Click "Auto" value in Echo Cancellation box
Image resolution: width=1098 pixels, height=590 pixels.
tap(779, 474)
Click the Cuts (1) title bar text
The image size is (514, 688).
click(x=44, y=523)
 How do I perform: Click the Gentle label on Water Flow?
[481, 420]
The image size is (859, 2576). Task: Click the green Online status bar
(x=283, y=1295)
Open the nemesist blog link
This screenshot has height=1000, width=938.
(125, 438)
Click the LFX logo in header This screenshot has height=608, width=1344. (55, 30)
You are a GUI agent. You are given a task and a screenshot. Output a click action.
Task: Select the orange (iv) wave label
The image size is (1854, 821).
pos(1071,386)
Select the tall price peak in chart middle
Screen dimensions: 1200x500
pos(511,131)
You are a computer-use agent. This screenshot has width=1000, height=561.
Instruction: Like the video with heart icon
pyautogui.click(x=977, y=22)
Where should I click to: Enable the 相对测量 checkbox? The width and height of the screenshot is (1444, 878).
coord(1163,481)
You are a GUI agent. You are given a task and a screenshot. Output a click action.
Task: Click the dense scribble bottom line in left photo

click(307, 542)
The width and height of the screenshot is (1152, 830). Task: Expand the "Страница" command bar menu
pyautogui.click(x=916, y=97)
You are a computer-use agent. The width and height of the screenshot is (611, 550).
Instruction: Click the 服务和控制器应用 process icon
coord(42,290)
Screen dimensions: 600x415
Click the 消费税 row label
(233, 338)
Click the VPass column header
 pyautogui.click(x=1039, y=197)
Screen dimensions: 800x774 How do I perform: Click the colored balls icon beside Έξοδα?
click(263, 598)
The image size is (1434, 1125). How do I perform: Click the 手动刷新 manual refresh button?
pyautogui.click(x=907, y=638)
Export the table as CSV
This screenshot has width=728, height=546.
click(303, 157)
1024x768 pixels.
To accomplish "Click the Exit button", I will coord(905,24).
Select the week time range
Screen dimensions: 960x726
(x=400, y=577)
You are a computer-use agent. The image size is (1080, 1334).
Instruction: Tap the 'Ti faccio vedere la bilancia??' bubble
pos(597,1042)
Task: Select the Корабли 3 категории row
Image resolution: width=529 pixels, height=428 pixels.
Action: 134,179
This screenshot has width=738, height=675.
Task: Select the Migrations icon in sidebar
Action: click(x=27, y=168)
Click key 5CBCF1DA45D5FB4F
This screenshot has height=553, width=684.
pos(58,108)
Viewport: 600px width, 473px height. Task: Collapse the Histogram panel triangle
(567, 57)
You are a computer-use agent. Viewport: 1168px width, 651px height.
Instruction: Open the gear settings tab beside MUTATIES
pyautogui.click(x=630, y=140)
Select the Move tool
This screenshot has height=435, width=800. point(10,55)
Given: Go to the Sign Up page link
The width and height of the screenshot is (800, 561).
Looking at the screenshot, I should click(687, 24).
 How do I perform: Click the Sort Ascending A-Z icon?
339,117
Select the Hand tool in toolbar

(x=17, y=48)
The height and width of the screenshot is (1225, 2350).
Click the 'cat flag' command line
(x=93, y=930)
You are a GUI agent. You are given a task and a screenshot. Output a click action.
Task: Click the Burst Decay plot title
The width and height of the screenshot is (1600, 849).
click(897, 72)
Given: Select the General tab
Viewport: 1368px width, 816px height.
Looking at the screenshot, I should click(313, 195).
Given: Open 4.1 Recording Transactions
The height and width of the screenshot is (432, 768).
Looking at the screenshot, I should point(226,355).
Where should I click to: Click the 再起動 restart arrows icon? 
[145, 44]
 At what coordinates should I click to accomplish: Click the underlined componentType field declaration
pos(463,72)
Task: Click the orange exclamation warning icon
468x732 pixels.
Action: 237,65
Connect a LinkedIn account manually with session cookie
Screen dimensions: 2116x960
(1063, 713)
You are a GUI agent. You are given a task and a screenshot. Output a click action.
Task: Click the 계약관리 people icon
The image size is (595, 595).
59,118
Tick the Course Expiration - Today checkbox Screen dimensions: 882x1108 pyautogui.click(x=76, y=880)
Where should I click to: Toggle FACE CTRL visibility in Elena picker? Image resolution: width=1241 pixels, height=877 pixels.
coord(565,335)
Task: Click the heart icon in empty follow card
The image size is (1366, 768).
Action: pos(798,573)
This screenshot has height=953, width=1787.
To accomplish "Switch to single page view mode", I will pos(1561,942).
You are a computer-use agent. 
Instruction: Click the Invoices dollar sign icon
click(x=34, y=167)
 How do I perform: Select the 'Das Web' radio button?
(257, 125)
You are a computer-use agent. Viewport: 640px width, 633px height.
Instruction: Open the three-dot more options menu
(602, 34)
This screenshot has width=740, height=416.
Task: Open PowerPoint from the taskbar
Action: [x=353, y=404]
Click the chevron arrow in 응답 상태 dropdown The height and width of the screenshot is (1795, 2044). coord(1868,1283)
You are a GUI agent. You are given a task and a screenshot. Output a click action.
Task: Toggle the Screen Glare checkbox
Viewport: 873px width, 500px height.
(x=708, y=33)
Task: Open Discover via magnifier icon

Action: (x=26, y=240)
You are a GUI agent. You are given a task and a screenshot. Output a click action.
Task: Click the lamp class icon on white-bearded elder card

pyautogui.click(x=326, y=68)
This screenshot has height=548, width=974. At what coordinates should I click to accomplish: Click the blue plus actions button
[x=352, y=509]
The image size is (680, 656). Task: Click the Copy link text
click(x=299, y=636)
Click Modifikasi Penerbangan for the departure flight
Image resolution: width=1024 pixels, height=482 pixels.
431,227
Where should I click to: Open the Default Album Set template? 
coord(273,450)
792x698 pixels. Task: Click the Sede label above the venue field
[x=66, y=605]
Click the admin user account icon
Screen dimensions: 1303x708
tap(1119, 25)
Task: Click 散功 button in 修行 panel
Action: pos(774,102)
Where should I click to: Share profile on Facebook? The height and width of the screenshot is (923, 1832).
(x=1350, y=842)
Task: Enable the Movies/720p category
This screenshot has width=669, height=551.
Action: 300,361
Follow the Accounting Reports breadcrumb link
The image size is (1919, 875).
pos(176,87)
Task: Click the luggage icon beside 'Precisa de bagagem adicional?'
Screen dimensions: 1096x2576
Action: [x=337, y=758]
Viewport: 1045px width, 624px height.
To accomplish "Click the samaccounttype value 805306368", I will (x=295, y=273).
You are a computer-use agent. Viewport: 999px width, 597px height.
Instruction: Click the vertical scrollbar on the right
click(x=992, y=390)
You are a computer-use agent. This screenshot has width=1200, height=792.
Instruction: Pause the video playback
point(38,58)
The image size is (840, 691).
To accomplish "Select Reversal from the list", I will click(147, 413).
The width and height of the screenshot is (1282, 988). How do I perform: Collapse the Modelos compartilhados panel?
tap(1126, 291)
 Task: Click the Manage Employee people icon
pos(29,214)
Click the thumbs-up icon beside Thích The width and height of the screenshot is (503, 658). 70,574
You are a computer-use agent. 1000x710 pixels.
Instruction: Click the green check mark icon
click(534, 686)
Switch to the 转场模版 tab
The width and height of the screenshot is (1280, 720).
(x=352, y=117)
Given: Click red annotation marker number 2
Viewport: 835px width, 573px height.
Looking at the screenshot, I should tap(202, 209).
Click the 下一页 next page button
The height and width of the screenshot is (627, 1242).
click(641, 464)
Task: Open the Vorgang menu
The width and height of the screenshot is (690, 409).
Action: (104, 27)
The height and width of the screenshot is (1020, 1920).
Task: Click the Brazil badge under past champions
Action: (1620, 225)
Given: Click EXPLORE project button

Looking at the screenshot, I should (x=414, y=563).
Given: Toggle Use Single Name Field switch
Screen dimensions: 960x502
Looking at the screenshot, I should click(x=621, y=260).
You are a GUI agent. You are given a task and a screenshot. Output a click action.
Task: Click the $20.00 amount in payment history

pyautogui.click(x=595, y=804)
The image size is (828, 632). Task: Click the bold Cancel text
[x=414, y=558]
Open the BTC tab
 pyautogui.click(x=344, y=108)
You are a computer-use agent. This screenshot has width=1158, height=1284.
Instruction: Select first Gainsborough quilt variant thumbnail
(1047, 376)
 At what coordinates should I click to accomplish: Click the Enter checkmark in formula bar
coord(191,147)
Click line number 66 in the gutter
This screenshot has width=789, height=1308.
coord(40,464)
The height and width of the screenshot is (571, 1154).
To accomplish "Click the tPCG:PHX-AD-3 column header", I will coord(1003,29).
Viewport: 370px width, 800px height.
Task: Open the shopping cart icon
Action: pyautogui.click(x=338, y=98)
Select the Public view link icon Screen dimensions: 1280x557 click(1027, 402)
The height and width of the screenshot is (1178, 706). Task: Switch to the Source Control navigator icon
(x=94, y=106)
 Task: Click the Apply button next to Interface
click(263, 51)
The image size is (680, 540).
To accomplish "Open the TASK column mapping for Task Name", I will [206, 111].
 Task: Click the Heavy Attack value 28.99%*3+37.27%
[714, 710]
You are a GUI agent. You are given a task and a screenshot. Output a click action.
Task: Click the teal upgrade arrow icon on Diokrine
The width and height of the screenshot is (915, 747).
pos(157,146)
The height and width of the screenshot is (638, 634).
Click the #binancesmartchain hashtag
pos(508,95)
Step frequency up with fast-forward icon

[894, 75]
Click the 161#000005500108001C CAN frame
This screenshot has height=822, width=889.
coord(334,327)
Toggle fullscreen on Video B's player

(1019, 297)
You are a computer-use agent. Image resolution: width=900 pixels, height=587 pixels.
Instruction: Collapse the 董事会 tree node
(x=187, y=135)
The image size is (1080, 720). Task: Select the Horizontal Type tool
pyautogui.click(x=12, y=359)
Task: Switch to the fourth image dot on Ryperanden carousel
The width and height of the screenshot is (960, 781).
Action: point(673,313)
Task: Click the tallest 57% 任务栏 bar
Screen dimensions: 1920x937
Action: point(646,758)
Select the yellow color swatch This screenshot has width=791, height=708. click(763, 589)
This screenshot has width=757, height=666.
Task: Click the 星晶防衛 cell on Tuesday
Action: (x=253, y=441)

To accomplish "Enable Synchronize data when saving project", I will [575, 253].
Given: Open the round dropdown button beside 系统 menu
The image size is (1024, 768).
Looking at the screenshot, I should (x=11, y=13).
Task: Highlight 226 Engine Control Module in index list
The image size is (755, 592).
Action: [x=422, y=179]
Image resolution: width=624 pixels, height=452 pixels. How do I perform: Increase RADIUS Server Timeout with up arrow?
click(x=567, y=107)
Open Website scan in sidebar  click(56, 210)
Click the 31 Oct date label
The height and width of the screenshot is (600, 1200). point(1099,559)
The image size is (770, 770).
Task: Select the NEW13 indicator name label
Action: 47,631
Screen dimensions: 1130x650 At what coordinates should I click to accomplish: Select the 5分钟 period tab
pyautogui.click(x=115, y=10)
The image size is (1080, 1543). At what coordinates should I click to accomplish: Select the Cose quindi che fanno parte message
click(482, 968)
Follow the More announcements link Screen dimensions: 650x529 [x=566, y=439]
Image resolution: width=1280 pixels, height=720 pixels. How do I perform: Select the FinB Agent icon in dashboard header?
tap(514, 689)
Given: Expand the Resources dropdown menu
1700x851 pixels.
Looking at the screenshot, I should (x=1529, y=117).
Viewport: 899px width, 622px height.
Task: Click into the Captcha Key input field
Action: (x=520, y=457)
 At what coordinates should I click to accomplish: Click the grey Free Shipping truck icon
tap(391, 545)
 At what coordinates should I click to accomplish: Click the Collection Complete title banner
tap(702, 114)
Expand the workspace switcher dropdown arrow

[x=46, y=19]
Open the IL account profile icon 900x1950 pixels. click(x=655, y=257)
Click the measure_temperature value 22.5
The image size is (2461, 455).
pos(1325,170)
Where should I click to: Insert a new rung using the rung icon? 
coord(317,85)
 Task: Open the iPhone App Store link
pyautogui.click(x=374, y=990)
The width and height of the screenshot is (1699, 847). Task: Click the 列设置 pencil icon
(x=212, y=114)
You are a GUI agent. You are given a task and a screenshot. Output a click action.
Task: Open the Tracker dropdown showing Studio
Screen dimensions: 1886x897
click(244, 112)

§ **YOUR OBJECTIVE**:
Your answer should consist of copies of the lines above that include the string "computer".

§ **EXERCISE SOLUTION**:
You are a computer-use agent. This screenshot has width=1000, height=561.
You are a computer-use agent. The width and height of the screenshot is (611, 550).
You are a computer-use agent. The image size is (1080, 1334).
You are a computer-use agent. Viewport: 1168px width, 651px height.
You are a computer-use agent. 
You are a computer-use agent. Viewport: 640px width, 633px height.
You are a computer-use agent. Viewport: 999px width, 597px height.
You are a computer-use agent. This screenshot has width=1200, height=792.
You are a computer-use agent. 1000x710 pixels.
You are a computer-use agent. This screenshot has width=1158, height=1284.
You are a computer-use agent. Image resolution: width=900 pixels, height=587 pixels.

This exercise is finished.